The spinal fluid pressure is low, 60 mm H2O or less (5). Sometimes the CSF contains an abnormal number of white blood cells or high protein or both. Increased proteins may be due to pachymeningeal vasodilation (6).
MRI features, which include dural enhancement and downward displacement of brain with incisuras or cerebellar tonsillar herniation, are so characteristic that a diagnosis of SIH may be made by MRI (7, 8). However, these changes must be differentiated from other pathologies such as meningeal carcinomatosis.
Transient unilateral or bilateral abducens or third nerve palsy is a clinical picture rarely described in SIH. In ‘Medline’ 15 cases of sixth nerve palsy and one of third nerve palsy associated to SIH have been described. Diplopia was not the initial clinical finding in any of them (9). The downward sagging of the brain secondary to low CSF pressure probably produces headache by traction of pain-sensitive structures and oculomotor nerves palsy by distortion of the nerve trunks due to displacement of the brain stem.
SIH usually resolves spontaneously within 2 weeks to several months, although subdural haematomas can complicate the clinical course. In ‘Medline’ subdural haematoma incidence is 10% (10). However, we have not found any with recurrent subdural haematomas in spite of correct surgery treatment.
In our case, SIH was diagnosed during a first episode of diplopia and headache on the basis of characteristic MRI findings and the lack of prior lumbar puncture or surgical procedure, and low CSF pressure in a lumbar puncture that was carried out. The developing of subdural haematomas occurred 1 month after diagnosis.
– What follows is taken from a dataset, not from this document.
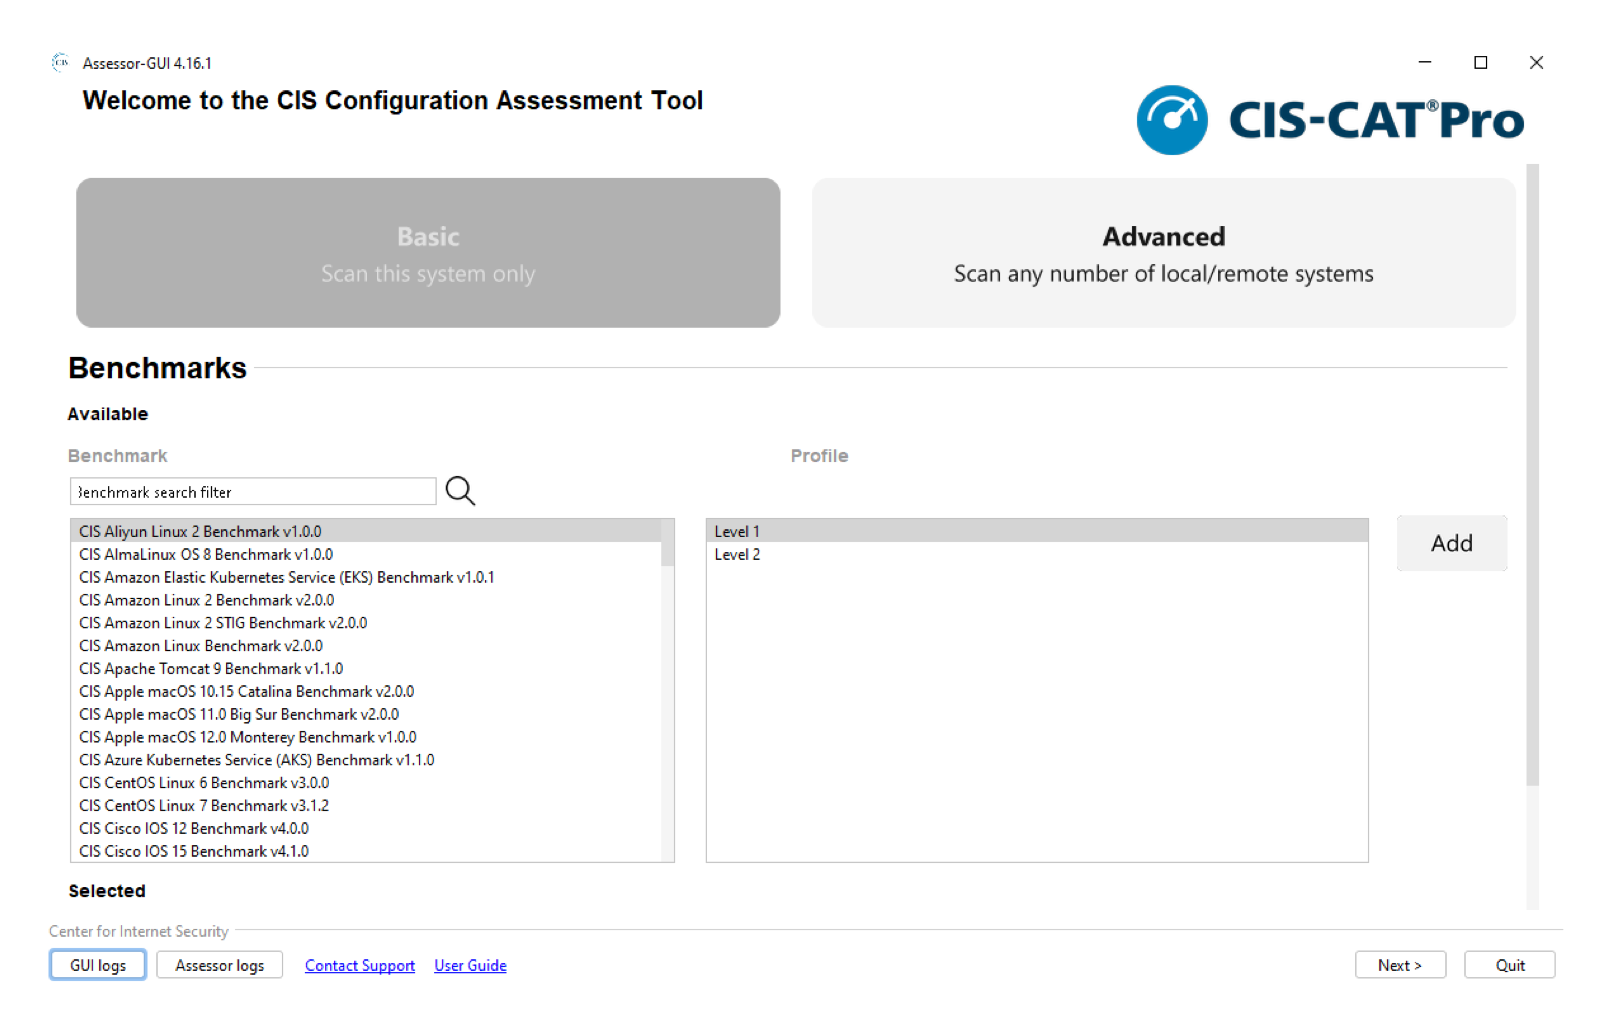This screenshot has height=1034, width=1608.
Task: Select CIS Amazon Elastic Kubernetes Service benchmark
Action: 286,578
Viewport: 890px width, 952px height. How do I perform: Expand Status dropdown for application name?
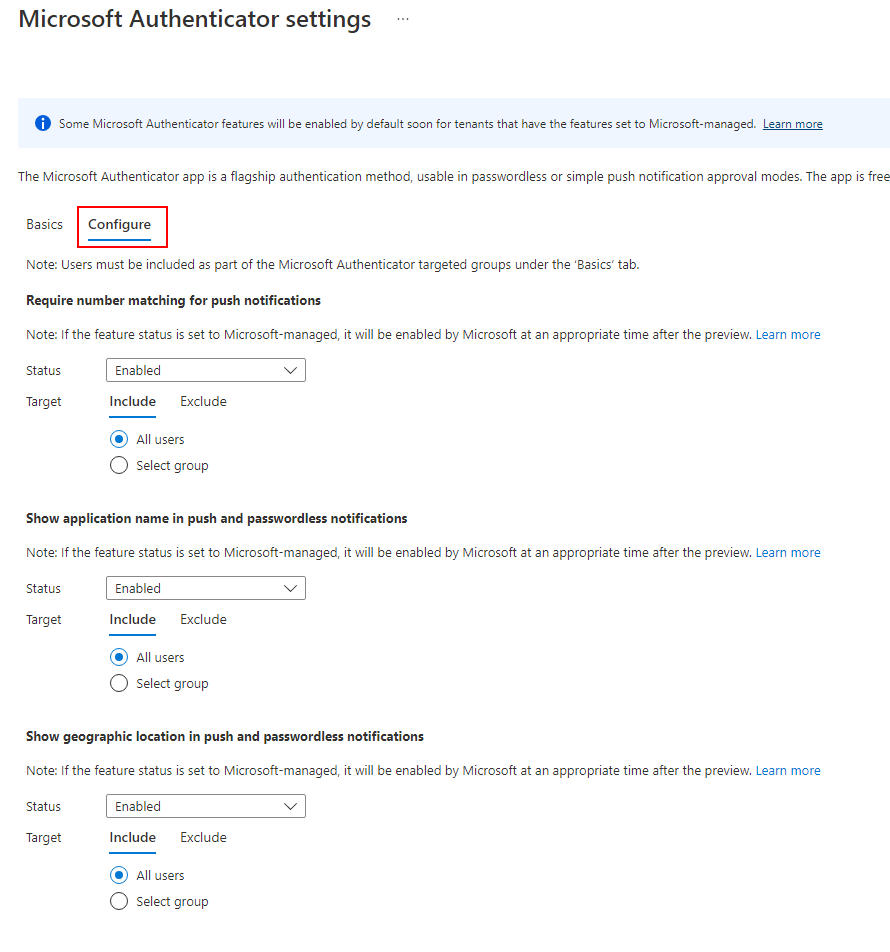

The patient referred to the reappearance of the initial headache (as did a patient described by Sato et al., 3), which was associated with a progressive diminishing of the level of conscientiousness.
The point that makes our case different is the recurrence of the haematomas several times in spite of a correct surgical drainage.
These subdural haematomas are probably due to tears in bridging veins, produced by changes in hydrostatic forces (10).
This case report emphasizes the importance of keeping in mind that some complications such as subdural haematomas can occur, in order to diagnose and treat them properly (11).